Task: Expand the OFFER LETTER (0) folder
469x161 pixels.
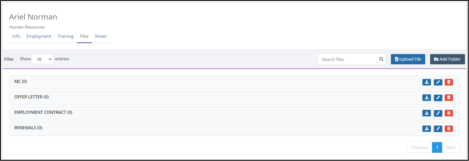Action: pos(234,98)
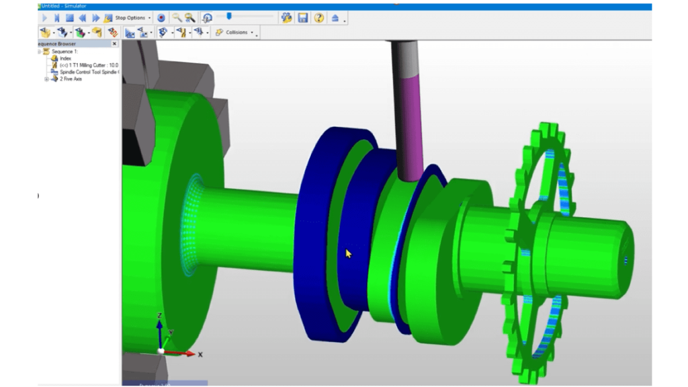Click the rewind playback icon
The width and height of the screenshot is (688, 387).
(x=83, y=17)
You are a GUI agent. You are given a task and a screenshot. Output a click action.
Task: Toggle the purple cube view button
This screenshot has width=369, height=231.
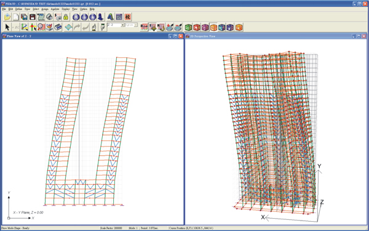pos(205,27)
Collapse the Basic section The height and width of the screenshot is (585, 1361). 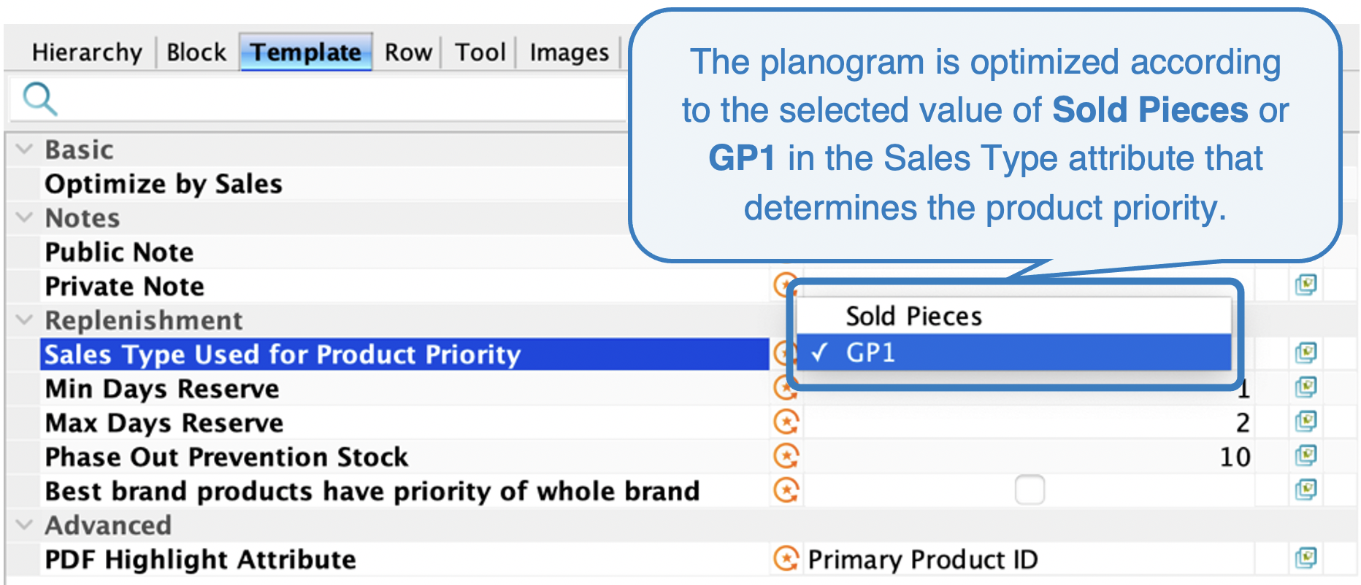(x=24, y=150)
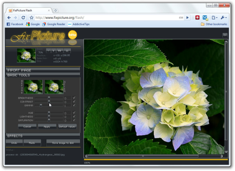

--

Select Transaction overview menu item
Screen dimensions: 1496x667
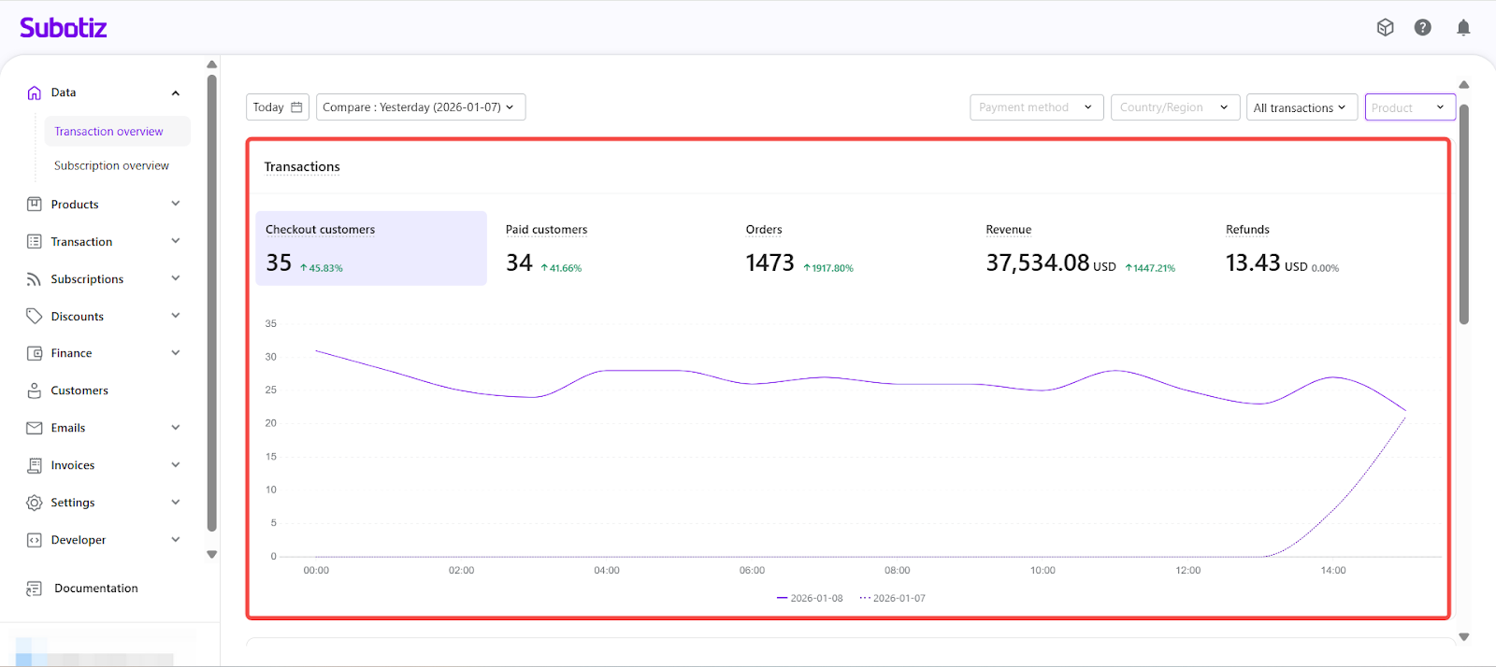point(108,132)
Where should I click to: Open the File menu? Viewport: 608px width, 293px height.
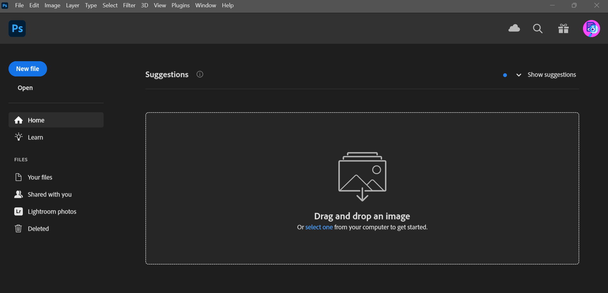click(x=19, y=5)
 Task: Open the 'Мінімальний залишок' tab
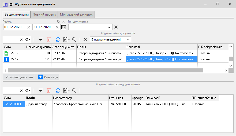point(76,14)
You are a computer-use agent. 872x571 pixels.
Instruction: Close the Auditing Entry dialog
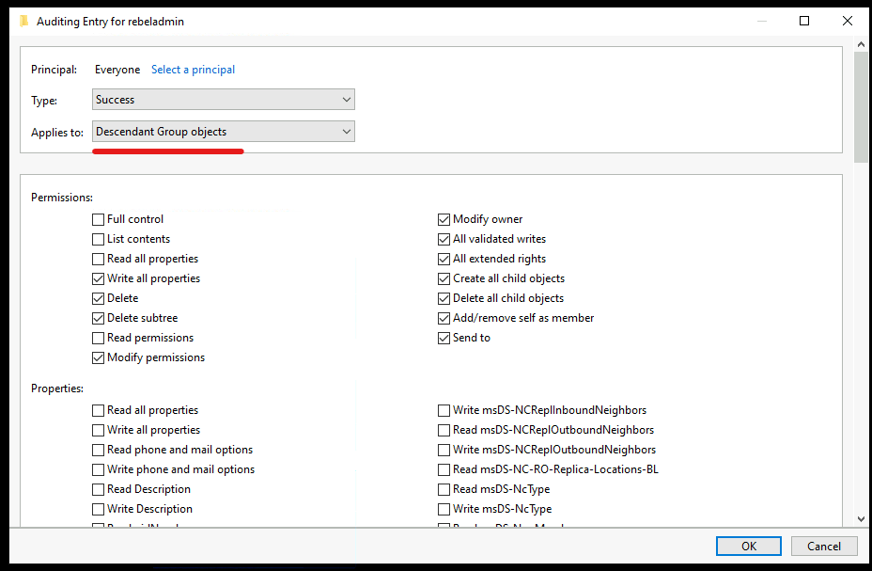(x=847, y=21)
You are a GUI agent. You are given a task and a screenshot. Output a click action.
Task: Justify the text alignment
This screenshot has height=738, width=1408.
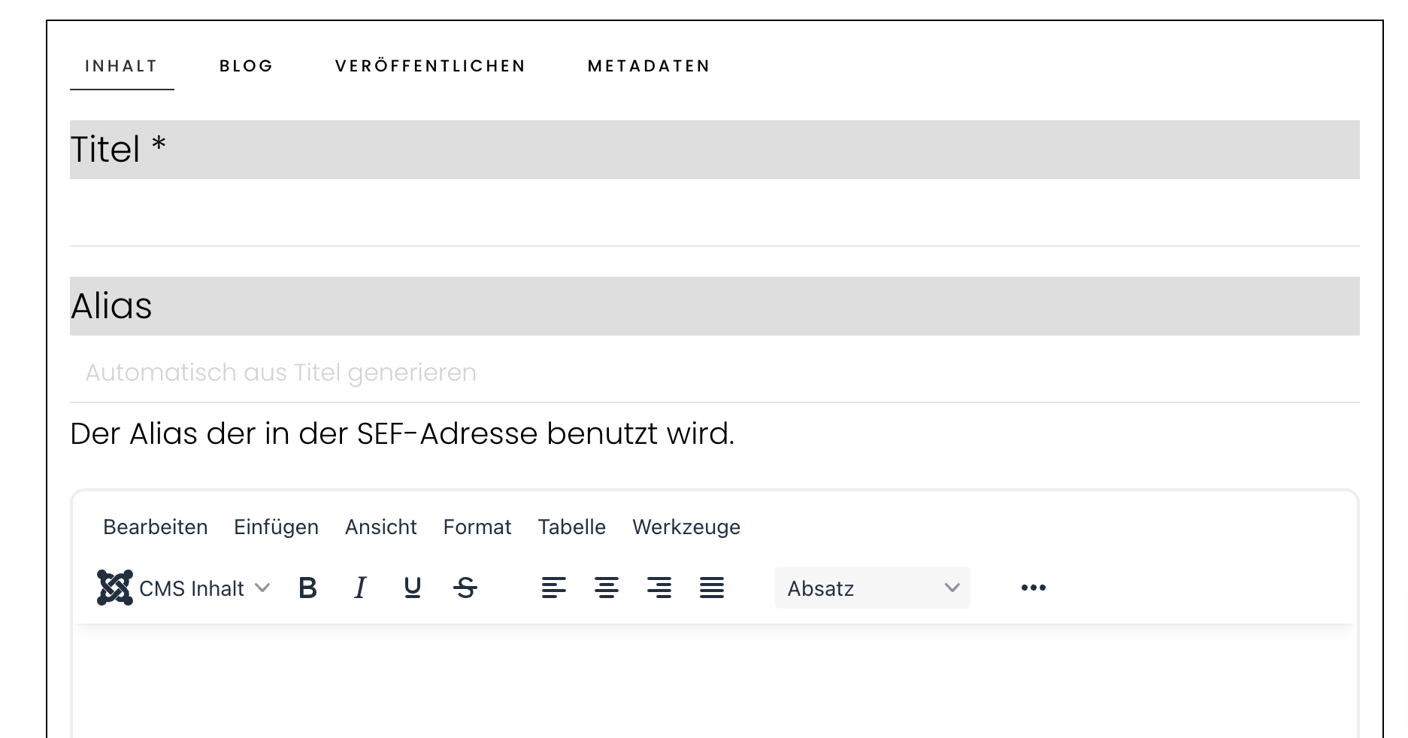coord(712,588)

--

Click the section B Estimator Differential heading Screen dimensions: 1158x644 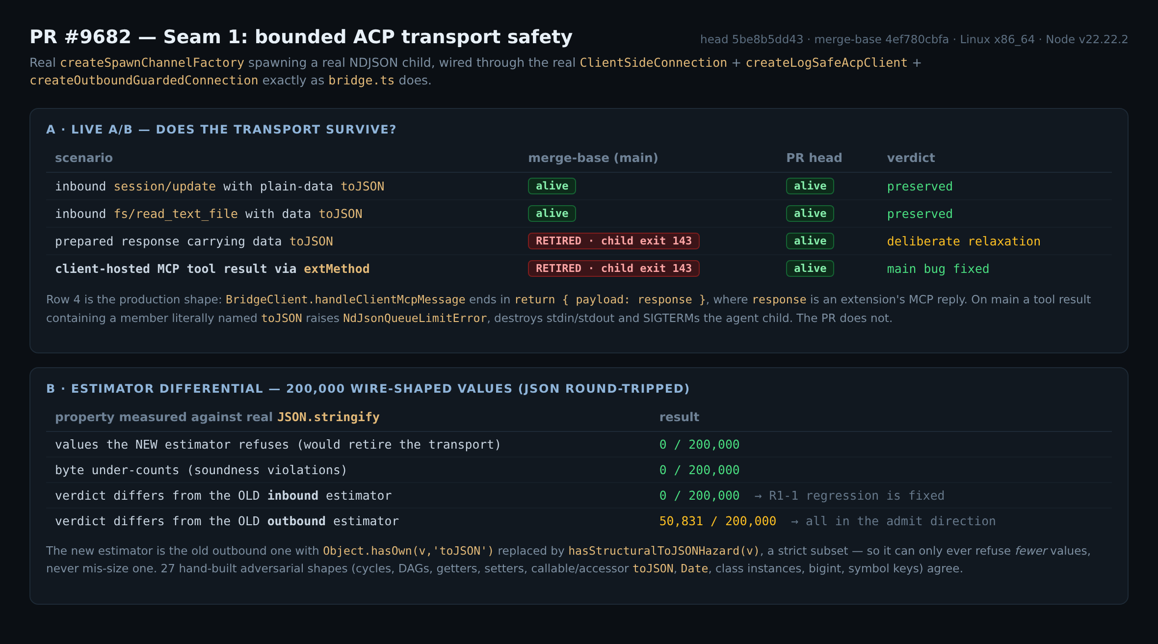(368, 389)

### Requirement
In the entries above, find the line containing "Screen dimensions: 1496x667" and the line containing "Task: Justify the text alignment", then copy both and every line between them exactly, without any picture.

### Finished task
Screen dimensions: 1496x667
point(108,132)
Where should I click to: Open the File menu? Viewport: 608px width, 293px height.
click(x=19, y=5)
 Task: Open the 'Мінімальний залишок' tab
point(76,14)
You are a computer-use agent. 872x571 pixels.
Instruction: Close the Auditing Entry dialog
(x=847, y=21)
You are a GUI agent. You are given a task and a screenshot. Output a click action.
Task: Justify the text alignment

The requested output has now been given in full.